Il 29enne, nel 2016 quando ancora era alle dipendenze di una multinazionale informatica che lo ha tenuto lontano dall’Italia per diversi anni, ha individuato un’opportunità nella nuova legge e ha deciso di tornare a casa, a Brindisi, e di imparare il nuovo mestiere del contadino. «Mentre apprendevo i rudimenti dell’arte di coltivare la terra – spiega – ho ottenuto tutte le numerose e stringenti autorizzazioni necessarie a fare quello che avevo in mente: l’anno scorso ho raccolto e ho investito tutto per migliorare e ingrandirmi. Purtroppo, però, le cose sono andate come sono andate». Le cose cui Panzano si riferisce puntano dritte alla notte tra l’11 e il 12 settembre scorsi: al calar del sole, il contadino, o meglio l’imprenditore agricolo, lasciò le sue piante di Apani, quasi pronte per essere raccolte e lavorate, per il meritato riposo dopo una dura giornata nei campi; al mattino, intorno alle 11, il panorama del campo era mutato da una distesa verde in un paesaggio marziano. Delle piante che coprivano completamente il mezzo ettaro del terreno di Apani rimanevano solo pochi esemplari, i più piccoli e meno interessanti dal punto di vista commerciale.

«Hanno preso l’80% delle piante pari al 90% del raccolto: quelle rimaste, le più piccole, le ho prese io anche se avevano ancora bisogno di crescere in campo aperto». L’amarezza nel vedere il frutto del proprio lavoro e dei propri investimenti, circa 100mila euro in totale, tranciato di netto come i fusti della cannabis di Apani ha portato il 29enne a tristi considerazioni. «Dopo aver denunciato il fatto, ho pensato seriamente di mollare tutto e di tornare alla mia vecchia vita: mi sono detto che qui non cambieremo mai».

Poi, col passare delle ore, il telefono ha cominciato a squillare con insistenza: in tantissimi hanno voluto dimostrare la propria vicinanza all’imprenditore, soprattutto i suoi colleghi che conoscono a menadito i rischi e le montagne che si devono scalare quando si intraprende questa attività.

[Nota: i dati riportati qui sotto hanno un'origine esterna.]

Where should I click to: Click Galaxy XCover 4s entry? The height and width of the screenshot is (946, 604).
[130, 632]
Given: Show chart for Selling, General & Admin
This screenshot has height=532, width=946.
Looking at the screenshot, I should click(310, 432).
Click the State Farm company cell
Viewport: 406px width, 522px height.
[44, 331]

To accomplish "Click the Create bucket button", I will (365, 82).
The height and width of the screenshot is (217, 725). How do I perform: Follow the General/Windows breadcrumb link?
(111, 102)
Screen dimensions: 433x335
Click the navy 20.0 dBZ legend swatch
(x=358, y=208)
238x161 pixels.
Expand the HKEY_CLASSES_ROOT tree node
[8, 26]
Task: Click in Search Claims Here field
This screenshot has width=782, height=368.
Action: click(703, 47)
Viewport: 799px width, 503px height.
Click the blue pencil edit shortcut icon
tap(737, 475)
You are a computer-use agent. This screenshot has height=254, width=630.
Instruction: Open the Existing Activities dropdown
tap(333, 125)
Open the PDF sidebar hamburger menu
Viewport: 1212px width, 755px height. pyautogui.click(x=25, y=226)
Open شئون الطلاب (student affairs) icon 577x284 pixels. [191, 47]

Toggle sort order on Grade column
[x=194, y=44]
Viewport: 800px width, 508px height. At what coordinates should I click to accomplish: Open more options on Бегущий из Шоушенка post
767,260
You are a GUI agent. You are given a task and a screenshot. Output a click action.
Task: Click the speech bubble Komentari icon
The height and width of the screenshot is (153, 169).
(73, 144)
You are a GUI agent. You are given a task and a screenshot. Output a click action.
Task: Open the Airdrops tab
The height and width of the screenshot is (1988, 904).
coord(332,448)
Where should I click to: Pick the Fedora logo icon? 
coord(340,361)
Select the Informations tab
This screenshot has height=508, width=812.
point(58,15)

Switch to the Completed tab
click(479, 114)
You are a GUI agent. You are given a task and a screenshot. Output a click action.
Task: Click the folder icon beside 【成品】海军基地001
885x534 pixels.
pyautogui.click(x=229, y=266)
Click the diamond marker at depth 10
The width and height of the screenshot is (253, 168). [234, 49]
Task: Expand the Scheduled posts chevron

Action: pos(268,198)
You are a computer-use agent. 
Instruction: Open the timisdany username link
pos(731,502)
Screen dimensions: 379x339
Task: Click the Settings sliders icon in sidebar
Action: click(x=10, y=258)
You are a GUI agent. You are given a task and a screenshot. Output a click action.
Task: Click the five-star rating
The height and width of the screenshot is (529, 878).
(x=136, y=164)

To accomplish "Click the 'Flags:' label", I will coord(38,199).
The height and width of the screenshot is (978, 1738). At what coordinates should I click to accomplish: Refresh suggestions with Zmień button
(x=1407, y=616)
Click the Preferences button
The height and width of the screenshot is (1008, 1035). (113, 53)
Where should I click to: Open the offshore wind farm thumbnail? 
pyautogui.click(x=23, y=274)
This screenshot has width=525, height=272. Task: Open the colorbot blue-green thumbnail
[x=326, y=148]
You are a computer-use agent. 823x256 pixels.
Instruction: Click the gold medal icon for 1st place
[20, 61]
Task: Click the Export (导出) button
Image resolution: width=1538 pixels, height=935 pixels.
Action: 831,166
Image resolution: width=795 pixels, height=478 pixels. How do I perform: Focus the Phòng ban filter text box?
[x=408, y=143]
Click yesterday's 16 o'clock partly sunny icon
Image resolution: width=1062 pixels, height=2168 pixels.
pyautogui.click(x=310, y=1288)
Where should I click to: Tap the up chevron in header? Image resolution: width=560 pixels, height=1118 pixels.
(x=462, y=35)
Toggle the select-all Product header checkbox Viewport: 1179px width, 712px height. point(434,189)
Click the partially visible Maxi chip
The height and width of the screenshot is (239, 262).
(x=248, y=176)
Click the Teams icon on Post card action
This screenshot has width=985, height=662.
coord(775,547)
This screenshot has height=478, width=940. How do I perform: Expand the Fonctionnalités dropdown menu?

«I produttori di cannabis - racconta - mi hanno contattato in tantissimi e devolveranno alla mia causa parte del loro prossimo raccolto: da qui si può ripartire di nuovo, non senza aver fatto tesoro di quanto accaduto. A livello morale, poi, hanno fatto tanto anche gli innumerevoli messaggi di comuni cittadini che si sono offerti di aiutarmi in qualsiasi modo». L’avventura del contadino 2.0, quindi, proseguirà, sempre a Brindisi ma in un campo diverso da quello di Apani, come si evince visitando il sito web di Panzano, negoziocbd.it, sulla cui home campeggia un’eloquente scritta: “Siamo stati derubati (ma i nostri prodotti saranno comunque presto online)”.

«Ormai - prosegue - quel terreno non è più fruibile, per quel che mi riguarda. Cambierò zona e, stavolta, starò maggiormente accorto per quel che riguarda le misure di sicurezza da adottare: non avevo le risorse economiche necessarie per mettere a punto anche questo aspetto e ho preso solo alcune accortezze che, evidentemente, non sono state sufficienti». L’idea è quella di dotare la coltivazione di trappole fotografiche, telecamere di videosorveglianza, guardie armate e possibilmente un muro di cinta. «Servono soldi - commenta però - e anche tanti: spero di farcela già dal prossimo raccolto, investendo parte dei soldi provenienti dalle donazioni per i sistemi di sicurezza».

Il peggio, quindi, è alle spalle ma davanti c’è un sacco di lavoro da fare, sia per preparare il prodotto del “raccolto” proveniente dalle donazioni e per organizzarne la vendita, sia per rifondare tutta l’attività in un altro posto top secret. «Dall’inizio - conclude - ho sempre fatto tutto quasi da solo, non mi spaventano i carichi di fatica che mi aspettano: sono pronto. Prima, però, devo ringraziare i produttori di cannabis light, senza i quali questo nuovo capitolo non si sarebbe potuto scrivere. Un grazie va anche a tutti quelli che hanno voluto esprimermi solidarietà: è un gesto che vale molto più di quello che può sembrare».